» DIRECTIONS
Word for word, give the listing below again.

» INPUT

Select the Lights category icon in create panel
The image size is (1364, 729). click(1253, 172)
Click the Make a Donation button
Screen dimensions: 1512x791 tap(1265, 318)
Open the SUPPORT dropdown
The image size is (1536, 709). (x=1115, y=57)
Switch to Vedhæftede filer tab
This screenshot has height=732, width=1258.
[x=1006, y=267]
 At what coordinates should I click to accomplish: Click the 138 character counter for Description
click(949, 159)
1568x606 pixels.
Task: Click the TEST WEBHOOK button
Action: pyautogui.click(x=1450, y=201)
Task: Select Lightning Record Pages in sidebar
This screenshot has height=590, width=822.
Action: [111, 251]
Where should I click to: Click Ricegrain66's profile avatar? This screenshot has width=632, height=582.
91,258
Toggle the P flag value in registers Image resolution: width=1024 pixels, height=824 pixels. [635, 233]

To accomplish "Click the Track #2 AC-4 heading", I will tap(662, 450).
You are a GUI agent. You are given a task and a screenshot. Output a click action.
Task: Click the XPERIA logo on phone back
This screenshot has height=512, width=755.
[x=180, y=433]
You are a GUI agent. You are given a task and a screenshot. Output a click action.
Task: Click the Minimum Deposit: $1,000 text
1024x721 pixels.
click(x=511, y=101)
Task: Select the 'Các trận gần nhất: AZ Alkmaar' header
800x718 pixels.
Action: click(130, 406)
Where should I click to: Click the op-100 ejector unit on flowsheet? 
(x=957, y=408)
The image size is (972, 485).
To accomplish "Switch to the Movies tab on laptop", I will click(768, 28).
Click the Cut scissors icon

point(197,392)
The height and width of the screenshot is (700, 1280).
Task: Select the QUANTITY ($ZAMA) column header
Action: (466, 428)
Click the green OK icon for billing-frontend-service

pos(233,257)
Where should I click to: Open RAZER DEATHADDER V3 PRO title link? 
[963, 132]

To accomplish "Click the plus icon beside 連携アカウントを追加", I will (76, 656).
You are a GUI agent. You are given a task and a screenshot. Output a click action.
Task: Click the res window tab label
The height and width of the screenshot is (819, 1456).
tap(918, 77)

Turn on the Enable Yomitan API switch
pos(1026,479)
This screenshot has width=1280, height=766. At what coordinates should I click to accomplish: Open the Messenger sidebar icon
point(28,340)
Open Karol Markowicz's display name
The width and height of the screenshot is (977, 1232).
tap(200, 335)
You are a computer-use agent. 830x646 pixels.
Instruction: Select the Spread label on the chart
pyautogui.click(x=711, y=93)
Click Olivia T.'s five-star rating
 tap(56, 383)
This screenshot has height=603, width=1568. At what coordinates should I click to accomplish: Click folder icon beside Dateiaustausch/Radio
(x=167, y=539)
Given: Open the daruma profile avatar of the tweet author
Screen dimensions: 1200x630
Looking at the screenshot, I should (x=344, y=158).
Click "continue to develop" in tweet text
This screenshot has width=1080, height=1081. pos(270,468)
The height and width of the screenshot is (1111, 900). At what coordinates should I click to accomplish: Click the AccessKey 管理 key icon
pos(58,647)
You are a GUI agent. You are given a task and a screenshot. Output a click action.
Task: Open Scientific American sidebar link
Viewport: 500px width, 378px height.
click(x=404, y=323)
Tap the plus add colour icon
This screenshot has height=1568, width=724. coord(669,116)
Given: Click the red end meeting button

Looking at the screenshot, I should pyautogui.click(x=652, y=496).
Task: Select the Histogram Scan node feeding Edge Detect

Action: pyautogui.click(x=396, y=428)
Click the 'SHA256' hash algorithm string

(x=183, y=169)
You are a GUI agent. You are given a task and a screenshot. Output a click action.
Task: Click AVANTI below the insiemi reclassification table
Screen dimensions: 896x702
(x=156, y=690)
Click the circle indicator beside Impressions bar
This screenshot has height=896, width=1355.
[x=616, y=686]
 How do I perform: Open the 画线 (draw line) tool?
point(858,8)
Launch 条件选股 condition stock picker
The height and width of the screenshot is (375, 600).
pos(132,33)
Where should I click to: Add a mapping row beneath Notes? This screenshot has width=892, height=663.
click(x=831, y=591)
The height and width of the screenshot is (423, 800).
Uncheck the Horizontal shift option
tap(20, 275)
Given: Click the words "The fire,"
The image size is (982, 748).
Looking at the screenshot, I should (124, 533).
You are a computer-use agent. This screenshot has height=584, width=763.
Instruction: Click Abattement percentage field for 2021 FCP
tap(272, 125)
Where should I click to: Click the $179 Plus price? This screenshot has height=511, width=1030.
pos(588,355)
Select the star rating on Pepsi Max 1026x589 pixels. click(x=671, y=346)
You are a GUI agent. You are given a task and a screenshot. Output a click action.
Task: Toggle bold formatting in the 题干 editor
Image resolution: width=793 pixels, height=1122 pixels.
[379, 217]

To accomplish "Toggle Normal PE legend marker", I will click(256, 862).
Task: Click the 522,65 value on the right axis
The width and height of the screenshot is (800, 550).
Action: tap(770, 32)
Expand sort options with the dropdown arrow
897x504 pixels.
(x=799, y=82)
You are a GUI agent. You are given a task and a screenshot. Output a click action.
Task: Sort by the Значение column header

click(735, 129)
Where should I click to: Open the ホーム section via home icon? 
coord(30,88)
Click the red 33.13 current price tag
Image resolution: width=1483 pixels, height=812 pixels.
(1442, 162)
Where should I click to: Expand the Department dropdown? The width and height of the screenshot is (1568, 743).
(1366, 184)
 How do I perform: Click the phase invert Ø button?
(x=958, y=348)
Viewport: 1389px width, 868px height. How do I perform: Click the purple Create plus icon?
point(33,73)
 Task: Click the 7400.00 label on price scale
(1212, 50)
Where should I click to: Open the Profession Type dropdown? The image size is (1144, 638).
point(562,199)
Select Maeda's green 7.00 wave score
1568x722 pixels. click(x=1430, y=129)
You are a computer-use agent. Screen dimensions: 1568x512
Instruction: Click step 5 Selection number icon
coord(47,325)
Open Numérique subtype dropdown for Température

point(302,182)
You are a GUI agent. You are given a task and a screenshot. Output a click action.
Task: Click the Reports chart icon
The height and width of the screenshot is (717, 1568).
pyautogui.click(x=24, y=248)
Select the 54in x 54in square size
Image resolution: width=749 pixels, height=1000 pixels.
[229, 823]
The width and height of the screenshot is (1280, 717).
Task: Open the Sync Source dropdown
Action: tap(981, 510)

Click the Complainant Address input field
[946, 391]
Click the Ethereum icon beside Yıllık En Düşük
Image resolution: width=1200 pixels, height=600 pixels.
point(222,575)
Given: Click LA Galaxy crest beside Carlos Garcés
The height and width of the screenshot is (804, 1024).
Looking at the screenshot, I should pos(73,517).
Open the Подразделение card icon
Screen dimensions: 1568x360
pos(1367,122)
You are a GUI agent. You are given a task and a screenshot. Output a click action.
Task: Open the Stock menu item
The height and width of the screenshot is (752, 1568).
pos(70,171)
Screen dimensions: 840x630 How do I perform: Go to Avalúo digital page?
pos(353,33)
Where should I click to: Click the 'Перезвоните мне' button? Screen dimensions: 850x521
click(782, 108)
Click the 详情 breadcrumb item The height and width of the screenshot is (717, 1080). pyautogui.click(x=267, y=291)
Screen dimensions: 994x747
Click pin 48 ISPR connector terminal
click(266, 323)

» OUTPUT OF THE TASK
Select the Lights category icon in create panel
The image size is (1364, 729). click(1253, 172)
Click the Make a Donation button
Screen dimensions: 1512x791 tap(1265, 318)
Open the SUPPORT dropdown
The image size is (1536, 709). (x=1115, y=57)
Switch to Vedhæftede filer tab
This screenshot has height=732, width=1258.
[x=1006, y=267]
 At what coordinates should I click to accomplish: Click the 138 character counter for Description
click(949, 159)
1568x606 pixels.
Task: Click the TEST WEBHOOK button
Action: pyautogui.click(x=1450, y=201)
Task: Select Lightning Record Pages in sidebar
This screenshot has height=590, width=822.
Action: [111, 251]
Where should I click to: Click Ricegrain66's profile avatar? This screenshot has width=632, height=582.
91,258
Toggle the P flag value in registers Image resolution: width=1024 pixels, height=824 pixels. [635, 233]

To accomplish "Click the Track #2 AC-4 heading", I will tap(662, 450).
You are a GUI agent. You are given a task and a screenshot. Output a click action.
Task: Click the XPERIA logo on phone back
This screenshot has height=512, width=755.
[x=180, y=433]
You are a GUI agent. You are given a task and a screenshot. Output a click action.
Task: Click the Minimum Deposit: $1,000 text
1024x721 pixels.
click(x=511, y=101)
Task: Select the 'Các trận gần nhất: AZ Alkmaar' header
800x718 pixels.
Action: click(130, 406)
Where should I click to: Click the op-100 ejector unit on flowsheet? 
(x=957, y=408)
The image size is (972, 485).
To accomplish "Switch to the Movies tab on laptop", I will click(768, 28).
Click the Cut scissors icon

point(197,392)
The height and width of the screenshot is (700, 1280).
Task: Select the QUANTITY ($ZAMA) column header
Action: (466, 428)
Click the green OK icon for billing-frontend-service

pos(233,257)
Where should I click to: Open RAZER DEATHADDER V3 PRO title link? 
[963, 132]

To accomplish "Click the plus icon beside 連携アカウントを追加", I will (76, 656).
You are a GUI agent. You are given a task and a screenshot. Output a click action.
Task: Click the res window tab label
The height and width of the screenshot is (819, 1456).
tap(918, 77)

Turn on the Enable Yomitan API switch
pos(1026,479)
This screenshot has width=1280, height=766. At what coordinates should I click to accomplish: Open the Messenger sidebar icon
point(28,340)
Open Karol Markowicz's display name
The width and height of the screenshot is (977, 1232).
tap(200, 335)
You are a computer-use agent. 830x646 pixels.
Instruction: Select the Spread label on the chart
pyautogui.click(x=711, y=93)
Click Olivia T.'s five-star rating
 tap(56, 383)
This screenshot has height=603, width=1568. At what coordinates should I click to accomplish: Click folder icon beside Dateiaustausch/Radio
(x=167, y=539)
Given: Open the daruma profile avatar of the tweet author
Screen dimensions: 1200x630
Looking at the screenshot, I should (x=344, y=158).
Click "continue to develop" in tweet text
This screenshot has width=1080, height=1081. pos(270,468)
The height and width of the screenshot is (1111, 900). At what coordinates should I click to accomplish: Click the AccessKey 管理 key icon
pos(58,647)
You are a GUI agent. You are given a task and a screenshot. Output a click action.
Task: Open Scientific American sidebar link
Viewport: 500px width, 378px height.
click(x=404, y=323)
Tap the plus add colour icon
This screenshot has height=1568, width=724. coord(669,116)
Given: Click the red end meeting button

Looking at the screenshot, I should pyautogui.click(x=652, y=496).
Task: Select the Histogram Scan node feeding Edge Detect

Action: pyautogui.click(x=396, y=428)
Click the 'SHA256' hash algorithm string

(x=183, y=169)
You are a GUI agent. You are given a task and a screenshot. Output a click action.
Task: Click AVANTI below the insiemi reclassification table
Screen dimensions: 896x702
(x=156, y=690)
Click the circle indicator beside Impressions bar
This screenshot has height=896, width=1355.
[x=616, y=686]
 How do I perform: Open the 画线 (draw line) tool?
point(858,8)
Launch 条件选股 condition stock picker
The height and width of the screenshot is (375, 600).
pos(132,33)
Where should I click to: Add a mapping row beneath Notes? This screenshot has width=892, height=663.
click(x=831, y=591)
The height and width of the screenshot is (423, 800).
Uncheck the Horizontal shift option
tap(20, 275)
Given: Click the words "The fire,"
The image size is (982, 748).
Looking at the screenshot, I should (124, 533).
You are a computer-use agent. This screenshot has height=584, width=763.
Instruction: Click Abattement percentage field for 2021 FCP
tap(272, 125)
Where should I click to: Click the $179 Plus price? This screenshot has height=511, width=1030.
pos(588,355)
Select the star rating on Pepsi Max 1026x589 pixels. click(x=671, y=346)
You are a GUI agent. You are given a task and a screenshot. Output a click action.
Task: Toggle bold formatting in the 题干 editor
Image resolution: width=793 pixels, height=1122 pixels.
[379, 217]

To accomplish "Toggle Normal PE legend marker", I will click(256, 862).
Task: Click the 522,65 value on the right axis
The width and height of the screenshot is (800, 550).
Action: tap(770, 32)
Expand sort options with the dropdown arrow
897x504 pixels.
(x=799, y=82)
You are a GUI agent. You are given a task and a screenshot. Output a click action.
Task: Sort by the Значение column header

click(735, 129)
Where should I click to: Open the ホーム section via home icon? 
coord(30,88)
Click the red 33.13 current price tag
Image resolution: width=1483 pixels, height=812 pixels.
(1442, 162)
Where should I click to: Expand the Department dropdown? The width and height of the screenshot is (1568, 743).
(1366, 184)
 How do I perform: Click the phase invert Ø button?
(x=958, y=348)
Viewport: 1389px width, 868px height. How do I perform: Click the purple Create plus icon?
point(33,73)
 Task: Click the 7400.00 label on price scale
(1212, 50)
Where should I click to: Open the Profession Type dropdown? The image size is (1144, 638).
point(562,199)
Select Maeda's green 7.00 wave score
1568x722 pixels. click(x=1430, y=129)
You are a computer-use agent. Screen dimensions: 1568x512
Instruction: Click step 5 Selection number icon
coord(47,325)
Open Numérique subtype dropdown for Température

point(302,182)
You are a GUI agent. You are given a task and a screenshot. Output a click action.
Task: Click the Reports chart icon
The height and width of the screenshot is (717, 1568).
pyautogui.click(x=24, y=248)
Select the 54in x 54in square size
Image resolution: width=749 pixels, height=1000 pixels.
[229, 823]
The width and height of the screenshot is (1280, 717).
Task: Open the Sync Source dropdown
Action: tap(981, 510)

Click the Complainant Address input field
[946, 391]
Click the Ethereum icon beside Yıllık En Düşük
Image resolution: width=1200 pixels, height=600 pixels.
point(222,575)
Given: Click LA Galaxy crest beside Carlos Garcés
The height and width of the screenshot is (804, 1024).
Looking at the screenshot, I should pos(73,517).
Open the Подразделение card icon
Screen dimensions: 1568x360
pos(1367,122)
You are a GUI agent. You are given a task and a screenshot. Output a click action.
Task: Open the Stock menu item
The height and width of the screenshot is (752, 1568).
pos(70,171)
Screen dimensions: 840x630 How do I perform: Go to Avalúo digital page?
pos(353,33)
Where should I click to: Click the 'Перезвоните мне' button? Screen dimensions: 850x521
click(782, 108)
Click the 详情 breadcrumb item The height and width of the screenshot is (717, 1080). pyautogui.click(x=267, y=291)
Screen dimensions: 994x747
Click pin 48 ISPR connector terminal
click(266, 323)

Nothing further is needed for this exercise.